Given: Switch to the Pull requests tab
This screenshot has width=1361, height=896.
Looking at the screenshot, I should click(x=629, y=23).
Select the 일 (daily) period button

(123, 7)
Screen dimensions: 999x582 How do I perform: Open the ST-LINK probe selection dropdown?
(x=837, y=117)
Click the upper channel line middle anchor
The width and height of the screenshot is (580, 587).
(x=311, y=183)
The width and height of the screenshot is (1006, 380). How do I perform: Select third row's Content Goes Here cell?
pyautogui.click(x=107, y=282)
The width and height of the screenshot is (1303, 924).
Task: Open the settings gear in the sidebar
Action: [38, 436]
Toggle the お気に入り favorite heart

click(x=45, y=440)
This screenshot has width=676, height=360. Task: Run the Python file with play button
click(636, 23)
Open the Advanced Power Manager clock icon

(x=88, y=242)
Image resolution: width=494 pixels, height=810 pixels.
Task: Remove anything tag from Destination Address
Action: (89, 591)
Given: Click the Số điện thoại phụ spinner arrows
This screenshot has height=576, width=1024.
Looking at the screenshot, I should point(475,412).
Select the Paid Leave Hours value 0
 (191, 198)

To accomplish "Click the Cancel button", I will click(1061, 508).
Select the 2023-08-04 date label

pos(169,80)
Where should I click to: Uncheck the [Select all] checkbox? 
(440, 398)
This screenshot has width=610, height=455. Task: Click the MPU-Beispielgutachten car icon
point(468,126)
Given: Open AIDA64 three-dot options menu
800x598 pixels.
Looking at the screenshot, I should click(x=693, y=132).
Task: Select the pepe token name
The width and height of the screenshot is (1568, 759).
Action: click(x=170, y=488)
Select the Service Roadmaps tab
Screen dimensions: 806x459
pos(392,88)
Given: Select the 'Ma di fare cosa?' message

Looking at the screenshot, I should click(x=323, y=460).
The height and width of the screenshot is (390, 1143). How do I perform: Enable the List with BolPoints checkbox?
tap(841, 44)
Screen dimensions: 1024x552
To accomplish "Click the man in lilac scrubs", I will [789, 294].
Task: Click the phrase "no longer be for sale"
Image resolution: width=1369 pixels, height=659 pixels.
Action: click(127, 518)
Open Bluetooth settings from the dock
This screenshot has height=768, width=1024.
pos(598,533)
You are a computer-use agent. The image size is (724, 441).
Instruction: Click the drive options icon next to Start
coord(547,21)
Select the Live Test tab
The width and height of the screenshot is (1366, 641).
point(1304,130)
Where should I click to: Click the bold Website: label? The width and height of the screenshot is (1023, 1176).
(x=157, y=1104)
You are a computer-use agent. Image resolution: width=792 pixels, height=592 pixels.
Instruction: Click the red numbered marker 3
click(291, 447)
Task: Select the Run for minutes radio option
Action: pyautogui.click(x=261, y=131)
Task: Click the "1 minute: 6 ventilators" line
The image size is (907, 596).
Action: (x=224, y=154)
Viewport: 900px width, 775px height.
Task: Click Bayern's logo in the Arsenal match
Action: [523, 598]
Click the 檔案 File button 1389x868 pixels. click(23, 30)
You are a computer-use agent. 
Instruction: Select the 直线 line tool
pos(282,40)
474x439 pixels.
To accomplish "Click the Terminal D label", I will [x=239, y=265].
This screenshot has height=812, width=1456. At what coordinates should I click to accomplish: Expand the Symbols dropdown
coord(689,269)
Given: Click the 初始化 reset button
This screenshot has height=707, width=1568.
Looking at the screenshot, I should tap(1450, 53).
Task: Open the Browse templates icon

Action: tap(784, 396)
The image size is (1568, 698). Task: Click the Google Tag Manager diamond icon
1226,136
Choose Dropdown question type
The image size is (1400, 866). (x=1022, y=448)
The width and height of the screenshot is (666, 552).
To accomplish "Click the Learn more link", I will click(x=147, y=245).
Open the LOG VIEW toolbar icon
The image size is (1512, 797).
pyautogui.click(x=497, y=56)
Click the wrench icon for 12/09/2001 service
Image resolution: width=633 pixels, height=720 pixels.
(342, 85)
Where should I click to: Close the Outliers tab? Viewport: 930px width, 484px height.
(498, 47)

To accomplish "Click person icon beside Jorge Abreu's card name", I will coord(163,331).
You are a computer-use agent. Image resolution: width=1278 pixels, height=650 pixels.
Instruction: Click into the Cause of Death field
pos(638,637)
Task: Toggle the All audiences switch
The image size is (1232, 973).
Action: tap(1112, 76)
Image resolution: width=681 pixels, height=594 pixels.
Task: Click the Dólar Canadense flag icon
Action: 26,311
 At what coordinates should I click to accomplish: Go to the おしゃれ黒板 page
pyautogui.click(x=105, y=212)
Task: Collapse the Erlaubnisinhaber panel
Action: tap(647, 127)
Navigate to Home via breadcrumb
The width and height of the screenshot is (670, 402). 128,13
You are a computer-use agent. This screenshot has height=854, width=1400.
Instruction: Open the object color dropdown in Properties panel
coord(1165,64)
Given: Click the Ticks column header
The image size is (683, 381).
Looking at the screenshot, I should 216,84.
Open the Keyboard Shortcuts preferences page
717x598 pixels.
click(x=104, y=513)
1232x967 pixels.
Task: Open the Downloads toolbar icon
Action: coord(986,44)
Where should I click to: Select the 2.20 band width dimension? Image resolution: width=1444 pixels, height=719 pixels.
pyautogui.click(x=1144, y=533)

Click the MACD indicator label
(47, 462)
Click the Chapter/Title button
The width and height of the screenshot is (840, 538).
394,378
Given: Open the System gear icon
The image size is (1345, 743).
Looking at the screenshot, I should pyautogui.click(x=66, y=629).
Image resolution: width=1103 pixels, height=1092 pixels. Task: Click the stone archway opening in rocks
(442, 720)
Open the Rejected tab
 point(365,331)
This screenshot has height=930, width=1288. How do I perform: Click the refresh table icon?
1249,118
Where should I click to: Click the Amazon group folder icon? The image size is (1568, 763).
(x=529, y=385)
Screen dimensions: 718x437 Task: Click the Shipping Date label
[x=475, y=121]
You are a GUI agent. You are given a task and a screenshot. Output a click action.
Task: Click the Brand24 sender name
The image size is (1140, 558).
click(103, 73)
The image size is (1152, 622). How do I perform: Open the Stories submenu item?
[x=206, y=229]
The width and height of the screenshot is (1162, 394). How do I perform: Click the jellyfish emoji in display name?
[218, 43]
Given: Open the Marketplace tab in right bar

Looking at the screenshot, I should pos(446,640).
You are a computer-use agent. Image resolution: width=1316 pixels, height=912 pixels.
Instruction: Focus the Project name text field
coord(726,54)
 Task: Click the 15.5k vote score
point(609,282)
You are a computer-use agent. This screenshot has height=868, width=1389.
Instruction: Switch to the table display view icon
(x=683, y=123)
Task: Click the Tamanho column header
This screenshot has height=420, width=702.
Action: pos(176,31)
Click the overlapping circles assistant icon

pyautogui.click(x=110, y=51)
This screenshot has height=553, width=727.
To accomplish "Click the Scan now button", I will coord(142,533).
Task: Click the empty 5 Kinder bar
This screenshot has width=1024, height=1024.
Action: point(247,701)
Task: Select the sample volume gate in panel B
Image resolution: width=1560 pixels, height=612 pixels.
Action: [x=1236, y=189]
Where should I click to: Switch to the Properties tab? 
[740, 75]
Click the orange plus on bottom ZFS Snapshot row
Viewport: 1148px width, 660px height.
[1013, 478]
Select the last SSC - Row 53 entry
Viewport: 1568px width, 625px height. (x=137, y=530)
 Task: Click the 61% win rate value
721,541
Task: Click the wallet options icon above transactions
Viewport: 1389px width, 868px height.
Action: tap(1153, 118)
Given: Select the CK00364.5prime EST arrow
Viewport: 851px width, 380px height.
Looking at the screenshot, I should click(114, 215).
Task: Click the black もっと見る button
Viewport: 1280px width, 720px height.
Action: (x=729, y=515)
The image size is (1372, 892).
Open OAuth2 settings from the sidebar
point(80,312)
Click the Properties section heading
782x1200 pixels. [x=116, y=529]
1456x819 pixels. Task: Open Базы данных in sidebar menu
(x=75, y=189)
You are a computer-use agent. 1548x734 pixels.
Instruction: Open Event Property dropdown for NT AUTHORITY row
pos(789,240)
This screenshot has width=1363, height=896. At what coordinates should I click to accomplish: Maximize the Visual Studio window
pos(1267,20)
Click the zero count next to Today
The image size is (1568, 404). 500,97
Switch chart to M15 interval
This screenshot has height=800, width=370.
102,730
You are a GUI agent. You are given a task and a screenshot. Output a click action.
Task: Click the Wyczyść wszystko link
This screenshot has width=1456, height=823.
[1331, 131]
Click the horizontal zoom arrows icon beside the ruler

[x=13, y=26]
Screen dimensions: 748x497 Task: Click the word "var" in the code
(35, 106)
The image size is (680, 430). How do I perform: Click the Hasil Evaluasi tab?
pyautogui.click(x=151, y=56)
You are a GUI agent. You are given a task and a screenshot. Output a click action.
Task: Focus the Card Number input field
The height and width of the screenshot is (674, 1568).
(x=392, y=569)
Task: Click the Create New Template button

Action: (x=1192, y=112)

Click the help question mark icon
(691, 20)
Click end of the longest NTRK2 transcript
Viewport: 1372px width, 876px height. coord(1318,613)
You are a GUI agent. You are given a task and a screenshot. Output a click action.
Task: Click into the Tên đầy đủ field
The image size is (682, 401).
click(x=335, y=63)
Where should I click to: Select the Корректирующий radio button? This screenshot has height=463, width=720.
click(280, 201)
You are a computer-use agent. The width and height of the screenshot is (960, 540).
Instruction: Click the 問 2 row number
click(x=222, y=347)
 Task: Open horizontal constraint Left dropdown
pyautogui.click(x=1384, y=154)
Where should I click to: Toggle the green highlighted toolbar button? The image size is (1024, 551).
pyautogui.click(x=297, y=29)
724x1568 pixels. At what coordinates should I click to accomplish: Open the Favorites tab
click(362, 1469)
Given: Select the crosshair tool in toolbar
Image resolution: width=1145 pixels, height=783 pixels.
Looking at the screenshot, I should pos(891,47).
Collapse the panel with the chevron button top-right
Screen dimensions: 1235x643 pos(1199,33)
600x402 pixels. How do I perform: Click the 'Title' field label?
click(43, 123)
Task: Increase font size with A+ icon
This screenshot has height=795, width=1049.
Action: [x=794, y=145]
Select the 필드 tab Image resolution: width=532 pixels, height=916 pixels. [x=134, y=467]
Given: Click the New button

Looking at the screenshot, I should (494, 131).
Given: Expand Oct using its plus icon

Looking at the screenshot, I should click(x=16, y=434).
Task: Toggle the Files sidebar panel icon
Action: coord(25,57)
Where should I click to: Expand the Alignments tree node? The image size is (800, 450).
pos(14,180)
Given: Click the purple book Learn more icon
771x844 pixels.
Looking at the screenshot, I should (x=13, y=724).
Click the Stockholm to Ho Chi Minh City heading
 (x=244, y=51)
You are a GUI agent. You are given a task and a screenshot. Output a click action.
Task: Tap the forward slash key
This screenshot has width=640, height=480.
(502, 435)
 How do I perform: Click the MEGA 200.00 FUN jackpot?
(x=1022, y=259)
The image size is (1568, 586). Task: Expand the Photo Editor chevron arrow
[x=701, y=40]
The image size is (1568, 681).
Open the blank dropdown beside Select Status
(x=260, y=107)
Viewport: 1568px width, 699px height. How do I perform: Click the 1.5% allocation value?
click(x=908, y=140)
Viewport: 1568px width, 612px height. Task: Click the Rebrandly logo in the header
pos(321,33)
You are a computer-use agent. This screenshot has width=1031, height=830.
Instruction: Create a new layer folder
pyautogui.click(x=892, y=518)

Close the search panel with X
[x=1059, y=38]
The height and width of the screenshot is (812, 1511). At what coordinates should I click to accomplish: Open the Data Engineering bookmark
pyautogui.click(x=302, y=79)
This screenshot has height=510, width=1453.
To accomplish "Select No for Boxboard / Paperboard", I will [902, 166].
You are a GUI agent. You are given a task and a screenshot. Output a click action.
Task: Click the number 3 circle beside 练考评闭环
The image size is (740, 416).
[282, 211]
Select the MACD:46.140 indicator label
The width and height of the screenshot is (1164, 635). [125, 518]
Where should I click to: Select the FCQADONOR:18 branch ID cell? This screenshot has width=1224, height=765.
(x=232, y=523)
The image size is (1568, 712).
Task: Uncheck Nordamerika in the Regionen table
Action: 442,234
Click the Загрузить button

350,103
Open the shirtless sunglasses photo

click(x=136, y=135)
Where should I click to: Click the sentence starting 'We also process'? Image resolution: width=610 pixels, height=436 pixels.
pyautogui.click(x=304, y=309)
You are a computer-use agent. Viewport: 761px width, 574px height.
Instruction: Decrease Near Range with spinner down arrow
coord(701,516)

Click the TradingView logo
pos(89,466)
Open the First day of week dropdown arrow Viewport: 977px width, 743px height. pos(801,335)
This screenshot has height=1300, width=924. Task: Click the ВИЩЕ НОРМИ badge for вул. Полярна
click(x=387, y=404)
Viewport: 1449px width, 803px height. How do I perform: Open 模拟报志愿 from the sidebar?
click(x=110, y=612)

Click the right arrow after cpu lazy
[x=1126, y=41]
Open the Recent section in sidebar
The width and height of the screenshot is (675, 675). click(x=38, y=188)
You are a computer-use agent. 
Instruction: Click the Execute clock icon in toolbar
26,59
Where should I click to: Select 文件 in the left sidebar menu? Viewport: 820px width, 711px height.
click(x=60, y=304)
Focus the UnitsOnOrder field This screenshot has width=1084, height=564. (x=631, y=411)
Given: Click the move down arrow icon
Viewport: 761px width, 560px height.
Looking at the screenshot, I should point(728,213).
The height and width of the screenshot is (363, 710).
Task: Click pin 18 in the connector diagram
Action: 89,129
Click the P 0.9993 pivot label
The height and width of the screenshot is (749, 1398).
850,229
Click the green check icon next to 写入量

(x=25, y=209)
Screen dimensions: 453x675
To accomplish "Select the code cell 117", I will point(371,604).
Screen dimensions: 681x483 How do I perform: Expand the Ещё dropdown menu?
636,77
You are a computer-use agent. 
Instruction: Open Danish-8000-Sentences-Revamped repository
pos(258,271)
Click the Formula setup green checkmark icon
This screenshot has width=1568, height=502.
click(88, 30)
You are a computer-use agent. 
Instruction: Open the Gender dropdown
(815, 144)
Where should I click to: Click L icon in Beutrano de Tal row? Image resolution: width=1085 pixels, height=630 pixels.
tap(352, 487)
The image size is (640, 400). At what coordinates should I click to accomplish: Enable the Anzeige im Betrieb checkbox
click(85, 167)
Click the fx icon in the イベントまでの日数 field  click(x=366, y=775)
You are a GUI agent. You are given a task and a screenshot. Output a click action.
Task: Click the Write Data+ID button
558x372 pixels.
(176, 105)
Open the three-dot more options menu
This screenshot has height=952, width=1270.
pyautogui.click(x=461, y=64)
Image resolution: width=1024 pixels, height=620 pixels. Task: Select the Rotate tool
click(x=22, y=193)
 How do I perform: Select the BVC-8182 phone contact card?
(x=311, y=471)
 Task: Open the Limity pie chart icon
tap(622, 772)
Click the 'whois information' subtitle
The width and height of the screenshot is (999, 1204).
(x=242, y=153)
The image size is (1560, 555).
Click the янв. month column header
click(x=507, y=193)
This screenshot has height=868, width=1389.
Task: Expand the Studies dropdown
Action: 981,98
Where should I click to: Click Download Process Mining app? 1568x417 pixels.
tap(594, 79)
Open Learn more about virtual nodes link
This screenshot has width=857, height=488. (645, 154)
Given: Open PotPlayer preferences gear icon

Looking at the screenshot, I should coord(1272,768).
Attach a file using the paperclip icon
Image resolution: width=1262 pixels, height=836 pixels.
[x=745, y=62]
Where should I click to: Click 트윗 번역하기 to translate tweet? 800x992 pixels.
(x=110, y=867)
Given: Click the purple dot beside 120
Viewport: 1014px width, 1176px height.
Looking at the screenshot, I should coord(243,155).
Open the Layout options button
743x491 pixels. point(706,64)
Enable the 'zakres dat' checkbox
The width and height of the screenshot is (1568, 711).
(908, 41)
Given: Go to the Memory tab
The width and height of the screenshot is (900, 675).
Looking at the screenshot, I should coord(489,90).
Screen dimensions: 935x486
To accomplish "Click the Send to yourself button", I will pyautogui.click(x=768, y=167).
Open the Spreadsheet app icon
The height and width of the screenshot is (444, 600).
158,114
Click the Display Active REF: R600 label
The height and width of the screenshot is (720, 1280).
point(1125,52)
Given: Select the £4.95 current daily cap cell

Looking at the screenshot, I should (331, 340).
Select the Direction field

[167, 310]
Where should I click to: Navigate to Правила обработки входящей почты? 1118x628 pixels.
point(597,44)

+++

Wherever a line above contains the string "purple", copy that line.

Given: Click the purple book Learn more icon
Given: Click the purple dot beside 120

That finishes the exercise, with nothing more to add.